The program connects to IP 123.123.123.123 Port 80. The firewall intercept the connection and processes the rule.
Allow TCP Out POP3: Does not match the port (80 is not included in POP3). Next rule.
Allow UDP Out 53: Does not match port nor protocol. Next Rule.
Block TCP Out Not 80: Comodo was (I will test again today when I update to latest version) ignoring the exclude checkbox, so the rule become Block TCP Out 80. Use a set of ports rather than a single port and the rule should work properly. But if the firewall is working properly is should not match the connection.
Block UDP Out: Does not match Protocol. Next Rule.
Block IP In Any: Does not match direction. End of rules reached. Execute default action ASK.

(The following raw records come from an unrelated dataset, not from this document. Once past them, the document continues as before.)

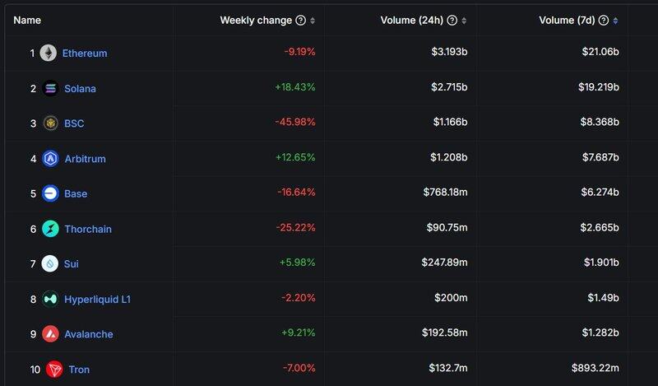658x386 pixels.
Task: Sort table by Weekly change arrows
Action: tap(313, 21)
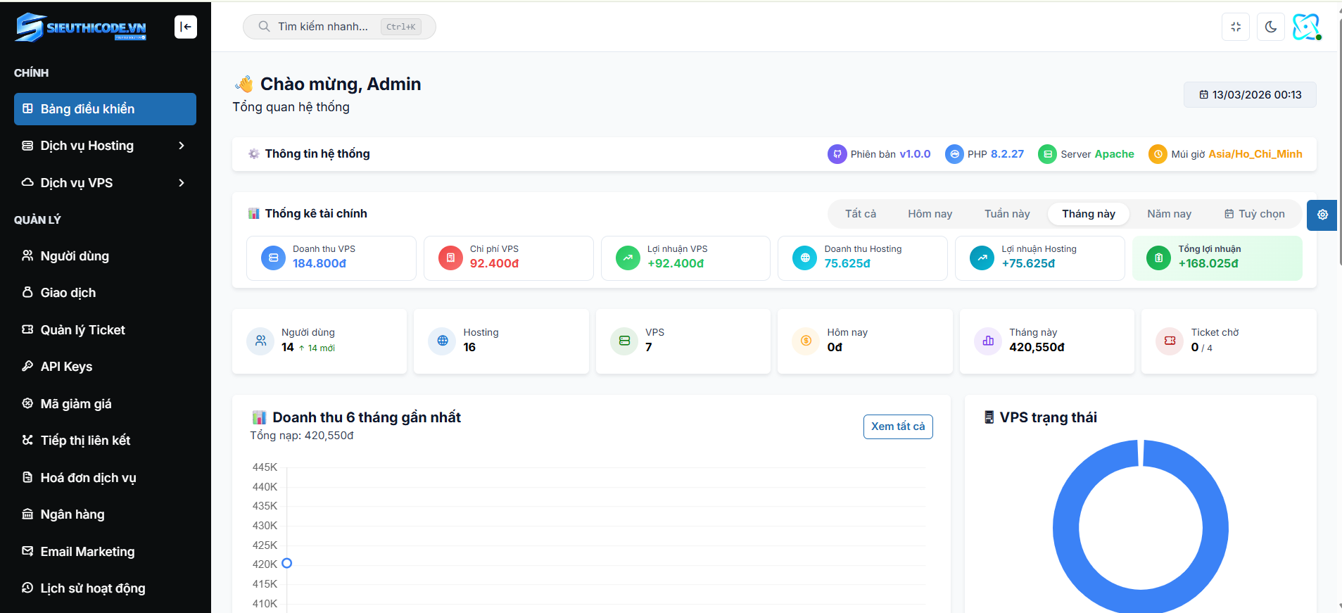Focus the Tìm kiếm nhanh search field

click(x=324, y=27)
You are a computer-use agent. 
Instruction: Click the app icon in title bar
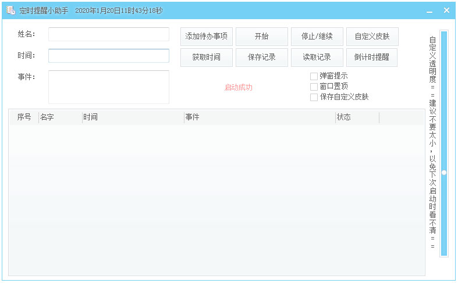click(x=10, y=10)
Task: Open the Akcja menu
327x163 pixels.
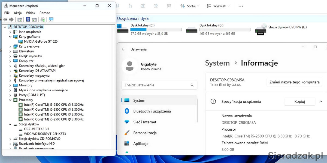Action: pos(18,13)
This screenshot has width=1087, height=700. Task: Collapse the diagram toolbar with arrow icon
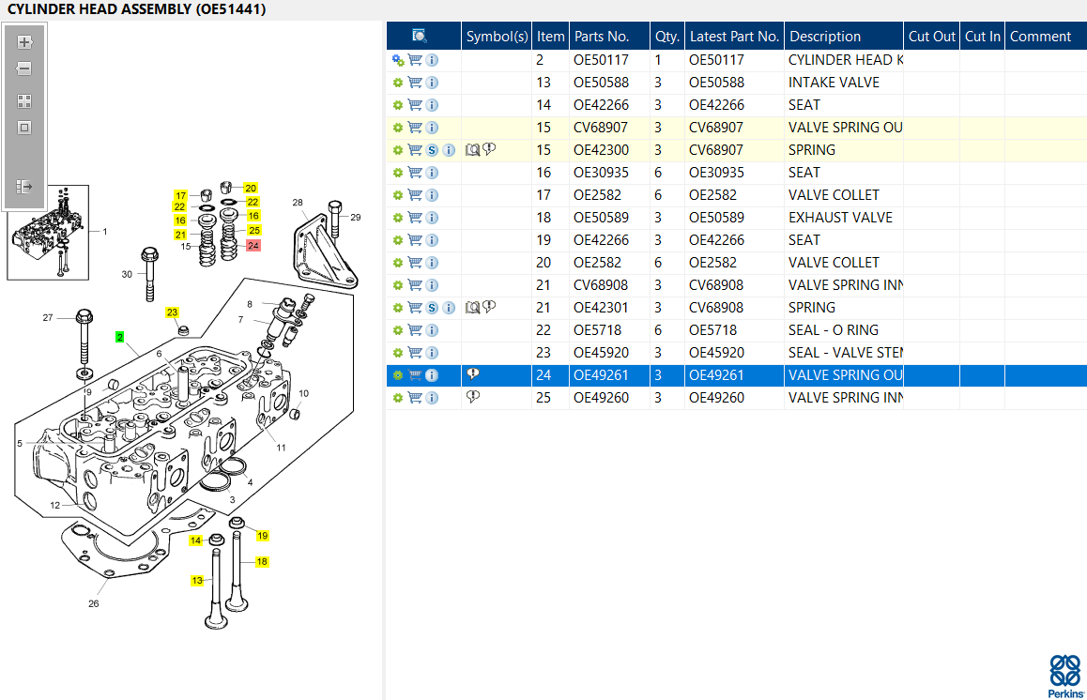pos(24,187)
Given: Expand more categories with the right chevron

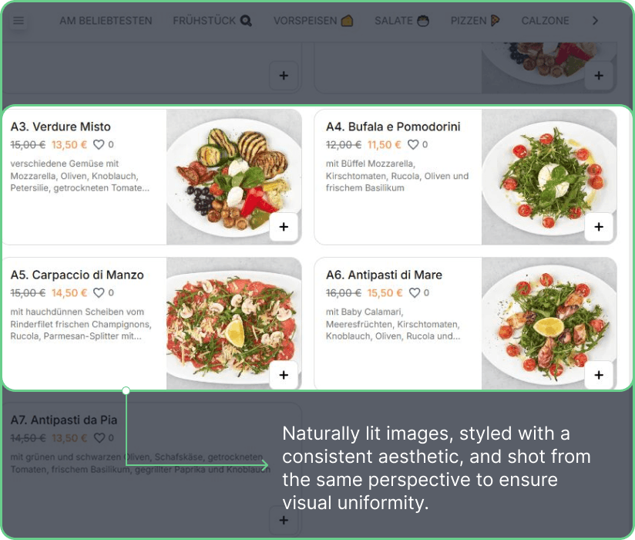Looking at the screenshot, I should coord(595,21).
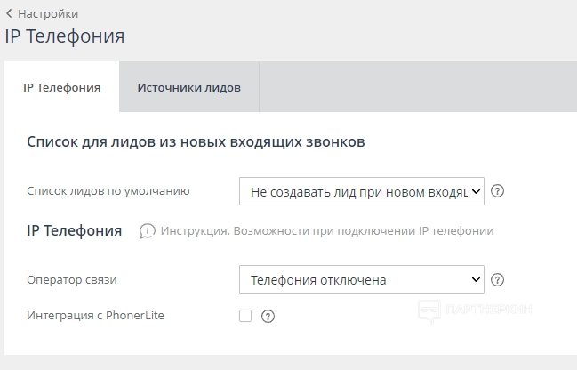Go back via the Настройки link
Viewport: 577px width, 370px height.
point(48,13)
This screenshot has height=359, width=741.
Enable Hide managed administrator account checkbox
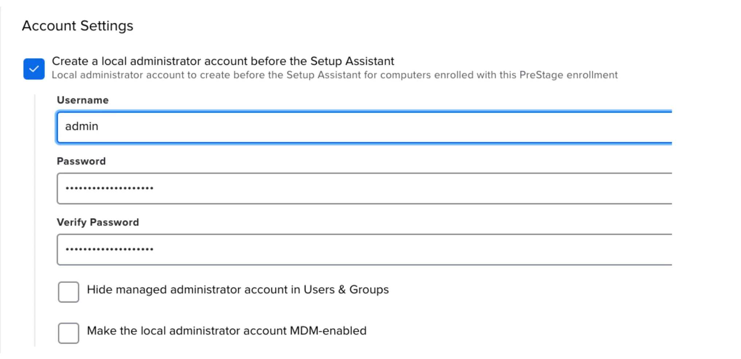click(x=68, y=292)
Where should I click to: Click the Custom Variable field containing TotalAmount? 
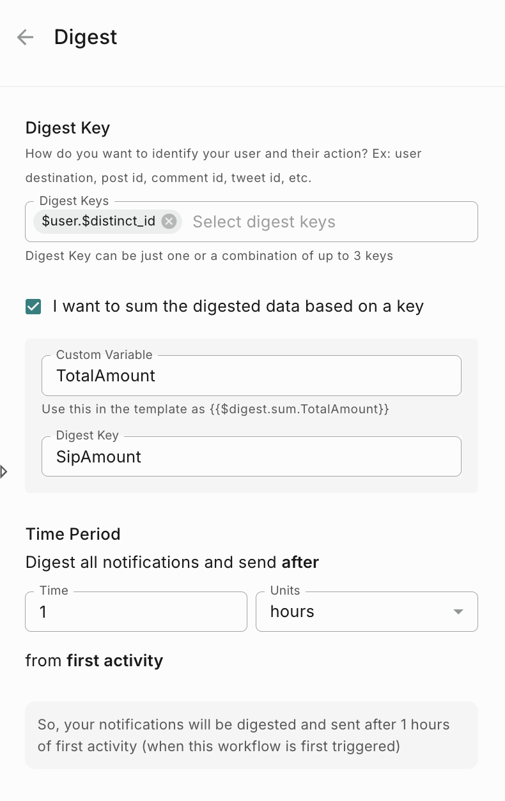tap(251, 376)
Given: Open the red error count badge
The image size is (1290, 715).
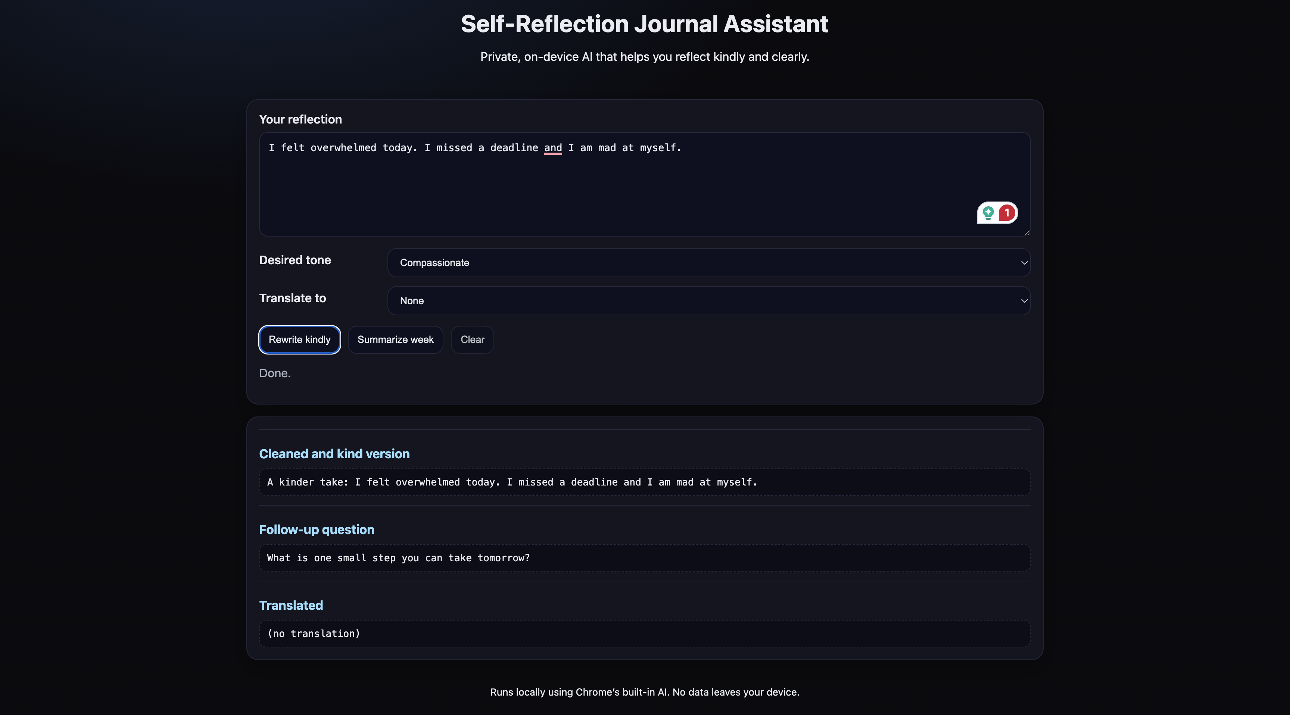Looking at the screenshot, I should pos(1007,213).
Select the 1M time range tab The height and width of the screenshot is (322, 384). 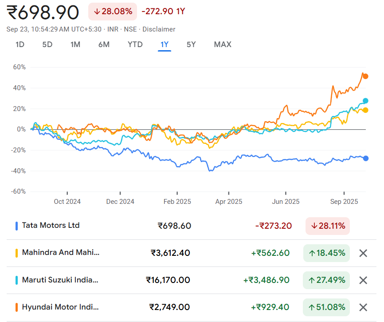(x=75, y=44)
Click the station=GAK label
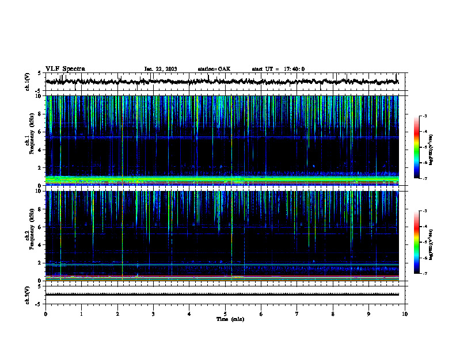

If “ask” would be fixed, this would also help with the SPI bug/design decision that ignores passive ftp. The default rules for web browsers and ftp clients had to be modified to add: allow/tcp/out/any/any/any/any to get passive ftp to work, since SPI rules did not recognize the connection to port 21 as being an FTP request. This negates all of the port restrictions for http and turns the web browser default to “allow tcp out everywhere” plus “allow DNS out”. If “ask” worked, users could replace the “allow” there with an ask. This would also help identify the nonstandard http ports when used, although with the current (3.0.16.295) rules there is no restriction on http ports.